At block 230, the data are divided into training and testing sets (e.g., and 80/20 split). To address class imbalance, a Synthetic Minority Oversampling Technique with Edited Nearest Neighbors (SMOTE/ENN) analysis to resample the image data, equalizing the number of samples for each class. The training and testing datasets are then standardized to have a mean of zero and a standard deviation of one.

At block 240, the resultant data from block 230 are fed into machine learning classifiers (or deep leaning algorithms) such as random forest, decision tree, extremely randomized trees (extra trees), histogram gradient boosting (HGB), extreme gradient boosting (XGBoost), and a convolutional neural network (CNN). The various models are trained according to the selected training and testing data sets, and various set-up parameters chosen by the user.

At block 250, the best-performing classifier trained per block 240 that identifies the emotion classes most correctly is selected. To identify emotions and detect the presence of depression symptoms through facial expression recognition, the trained models (e.g., random forest, decision tree, extra trees, HGB, XGBoost, CNN model) are evaluated against one another based on the ability to correctly identify emotion classes, namely anger, disgust, fear, happiness, neutral, sadness, and surprise, using the aforementioned metrics. Table 601 in FIG. 6A presents the metrics values obtained during testing of the models.

To evaluate the performance of the classification models, metrics such as accuracy, sensitivity, specificity, precision, and f1-score may be used, which are defined by Formulas 1-5, respectively, where TP, TN, FP, and FN denote true positive, true negative, false positive, and false negative predictions, respectively, obtained from confusion matrices of the given machine learning classifiers.

$\begin{matrix} Accuracy = \frac{(T P + T N)}{(T P + T N + F P + F N)} & Formula 1 \end{matrix}$

$\begin{matrix} Precision = \frac{T P}{(T P + F P)} & Formula 2 \end{matrix}$

$\begin{matrix} Sensitivity = \frac{T P}{(T P + F N)} & Formula 3 \end{matrix}$

$\begin{matrix} Specificity = \frac{T N}{(T N + F P)} & Formula 4 \end{matrix}$

$\begin{matrix} f 1 score = 2 * \frac{(Precision * Sensitivity)}{(Precision + Sensitivity)} & Formula 5 \end{matrix}$

One of skill in the art will appreciate that particular results for a given model may be the result of the inputs used to train the models and the variables set in constructing the models, however, experimentally, the various model types displayed different benefits during experimentation, and a user may select different models based on different goals. For example, experimental results indicate that random forest achieved the highest accuracy of 93.58%, closely followed by extra trees with an accuracy of 93.32%. Decision tree, HGB, and CNN models demonstrated accuracy ranging from 78 to 89%, while XGBoost displayed the lowest accuracy at 67.34%. Among all the models, random forest exhibited the highest sensitivity at 92.70%, f1-score at 93.68%, and precision at 94.00%. Extra trees showed a sensitivity of 91.20%, f1-score of 92.68%, and a precision of 91.90% next to random forest. However, extra trees achieved the highest specificity at 98.86%, while random forest exhibited a specificity of 93.40%.

[Saved entries]
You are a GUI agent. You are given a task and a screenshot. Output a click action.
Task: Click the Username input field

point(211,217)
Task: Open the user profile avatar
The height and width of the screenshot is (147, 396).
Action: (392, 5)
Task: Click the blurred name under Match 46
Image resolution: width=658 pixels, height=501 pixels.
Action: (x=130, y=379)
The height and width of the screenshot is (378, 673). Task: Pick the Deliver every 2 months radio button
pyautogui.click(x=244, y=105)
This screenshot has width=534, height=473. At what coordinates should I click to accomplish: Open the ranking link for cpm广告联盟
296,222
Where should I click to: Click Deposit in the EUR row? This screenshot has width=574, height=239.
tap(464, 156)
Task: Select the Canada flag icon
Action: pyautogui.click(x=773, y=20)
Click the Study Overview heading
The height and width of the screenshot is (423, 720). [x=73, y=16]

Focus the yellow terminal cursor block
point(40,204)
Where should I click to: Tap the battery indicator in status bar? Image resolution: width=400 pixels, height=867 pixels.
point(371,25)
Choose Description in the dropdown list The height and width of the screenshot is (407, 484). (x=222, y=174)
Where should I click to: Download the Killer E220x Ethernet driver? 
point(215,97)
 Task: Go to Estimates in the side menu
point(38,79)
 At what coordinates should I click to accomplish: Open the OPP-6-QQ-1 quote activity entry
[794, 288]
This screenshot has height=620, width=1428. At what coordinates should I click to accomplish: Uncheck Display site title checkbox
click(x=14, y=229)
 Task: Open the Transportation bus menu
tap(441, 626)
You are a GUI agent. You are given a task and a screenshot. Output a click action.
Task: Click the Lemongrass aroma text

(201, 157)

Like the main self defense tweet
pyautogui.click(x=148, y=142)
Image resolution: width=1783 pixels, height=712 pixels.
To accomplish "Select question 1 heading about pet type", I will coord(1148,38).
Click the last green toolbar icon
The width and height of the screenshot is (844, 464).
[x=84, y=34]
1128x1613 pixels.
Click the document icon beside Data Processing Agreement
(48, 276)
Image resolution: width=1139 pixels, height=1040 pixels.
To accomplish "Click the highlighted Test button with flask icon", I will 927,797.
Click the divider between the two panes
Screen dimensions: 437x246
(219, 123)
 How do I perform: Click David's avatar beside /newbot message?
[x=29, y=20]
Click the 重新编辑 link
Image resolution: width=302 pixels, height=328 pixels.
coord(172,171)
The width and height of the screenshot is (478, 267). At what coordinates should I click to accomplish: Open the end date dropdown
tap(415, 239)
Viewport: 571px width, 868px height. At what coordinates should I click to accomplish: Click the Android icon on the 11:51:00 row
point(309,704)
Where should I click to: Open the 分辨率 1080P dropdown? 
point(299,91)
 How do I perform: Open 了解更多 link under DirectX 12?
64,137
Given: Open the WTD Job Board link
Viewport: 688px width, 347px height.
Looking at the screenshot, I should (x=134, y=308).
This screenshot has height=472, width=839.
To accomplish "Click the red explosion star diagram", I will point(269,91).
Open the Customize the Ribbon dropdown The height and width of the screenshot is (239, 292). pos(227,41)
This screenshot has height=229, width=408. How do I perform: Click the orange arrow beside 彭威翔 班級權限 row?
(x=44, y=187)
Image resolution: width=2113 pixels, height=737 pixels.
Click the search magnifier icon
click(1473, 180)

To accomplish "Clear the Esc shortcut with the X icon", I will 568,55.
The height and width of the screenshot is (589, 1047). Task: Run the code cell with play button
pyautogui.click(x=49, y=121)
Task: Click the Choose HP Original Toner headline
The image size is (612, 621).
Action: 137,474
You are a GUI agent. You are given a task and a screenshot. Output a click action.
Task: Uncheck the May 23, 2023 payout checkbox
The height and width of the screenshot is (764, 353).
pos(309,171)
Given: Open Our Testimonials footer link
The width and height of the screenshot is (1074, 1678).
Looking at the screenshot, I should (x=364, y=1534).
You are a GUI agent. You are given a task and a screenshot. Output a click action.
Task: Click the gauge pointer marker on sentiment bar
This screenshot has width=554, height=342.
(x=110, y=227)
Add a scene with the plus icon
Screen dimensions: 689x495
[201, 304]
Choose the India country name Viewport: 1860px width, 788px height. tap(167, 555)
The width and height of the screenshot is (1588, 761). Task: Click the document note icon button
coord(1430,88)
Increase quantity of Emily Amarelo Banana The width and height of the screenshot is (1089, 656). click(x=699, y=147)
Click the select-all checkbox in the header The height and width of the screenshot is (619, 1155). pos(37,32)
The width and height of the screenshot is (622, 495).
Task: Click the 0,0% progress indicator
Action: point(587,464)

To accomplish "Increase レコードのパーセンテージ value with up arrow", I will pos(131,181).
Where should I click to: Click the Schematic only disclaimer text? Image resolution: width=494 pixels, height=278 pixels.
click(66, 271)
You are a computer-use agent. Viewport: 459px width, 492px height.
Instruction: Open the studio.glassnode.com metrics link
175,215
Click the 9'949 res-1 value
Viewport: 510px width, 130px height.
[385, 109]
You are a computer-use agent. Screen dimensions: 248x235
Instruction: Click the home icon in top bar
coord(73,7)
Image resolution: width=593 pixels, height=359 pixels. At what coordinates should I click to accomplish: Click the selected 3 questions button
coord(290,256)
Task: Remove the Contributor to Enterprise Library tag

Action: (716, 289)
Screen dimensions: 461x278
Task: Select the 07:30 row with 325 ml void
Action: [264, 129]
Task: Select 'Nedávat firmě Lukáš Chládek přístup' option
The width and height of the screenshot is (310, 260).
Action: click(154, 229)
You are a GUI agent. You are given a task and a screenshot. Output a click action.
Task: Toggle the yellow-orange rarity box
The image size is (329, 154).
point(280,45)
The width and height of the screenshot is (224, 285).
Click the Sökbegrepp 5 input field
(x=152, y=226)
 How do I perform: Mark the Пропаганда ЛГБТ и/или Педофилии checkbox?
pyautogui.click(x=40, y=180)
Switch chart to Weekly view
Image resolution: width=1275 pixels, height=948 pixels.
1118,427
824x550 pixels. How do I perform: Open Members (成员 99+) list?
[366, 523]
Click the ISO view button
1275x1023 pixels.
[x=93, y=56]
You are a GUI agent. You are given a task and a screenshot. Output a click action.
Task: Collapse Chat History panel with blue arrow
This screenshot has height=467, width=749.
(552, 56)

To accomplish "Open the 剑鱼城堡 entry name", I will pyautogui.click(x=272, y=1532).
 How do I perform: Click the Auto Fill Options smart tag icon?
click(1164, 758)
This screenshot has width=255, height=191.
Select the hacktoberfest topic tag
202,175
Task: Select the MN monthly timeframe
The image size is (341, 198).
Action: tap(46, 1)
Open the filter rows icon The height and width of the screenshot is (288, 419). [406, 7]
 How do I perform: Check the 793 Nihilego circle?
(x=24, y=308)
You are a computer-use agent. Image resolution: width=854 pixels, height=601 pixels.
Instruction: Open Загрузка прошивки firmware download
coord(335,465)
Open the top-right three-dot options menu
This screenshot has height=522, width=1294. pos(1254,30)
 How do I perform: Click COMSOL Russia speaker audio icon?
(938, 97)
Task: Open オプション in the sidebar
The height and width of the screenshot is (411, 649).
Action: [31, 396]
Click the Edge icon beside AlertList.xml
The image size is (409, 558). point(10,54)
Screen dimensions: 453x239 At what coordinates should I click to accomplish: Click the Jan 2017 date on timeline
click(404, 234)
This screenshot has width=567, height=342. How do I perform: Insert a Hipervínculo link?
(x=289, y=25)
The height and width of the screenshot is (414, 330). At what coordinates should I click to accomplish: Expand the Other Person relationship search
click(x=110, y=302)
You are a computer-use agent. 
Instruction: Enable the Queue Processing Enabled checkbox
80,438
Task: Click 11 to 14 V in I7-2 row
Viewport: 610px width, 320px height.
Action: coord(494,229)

• **Problem description**
Please summarize the excerpt on emotion classifiers in two sentences. The items were drawn from a separate source.

• **Answer**
The data are split into training and testing sets, standardized, and fed into classifiers such as random forest, decision tree, extra trees, HGB, XGBoost, and a CNN, which are compared on metrics including accuracy, sensitivity, specificity, precision, and f1-score so that the one identifying emotion classes most correctly can be selected. In experiments, random forest reached the highest accuracy at 93.58%, extra trees followed at 93.32% and had the highest specificity at 98.86%, and XGBoost had the lowest accuracy at 67.34%.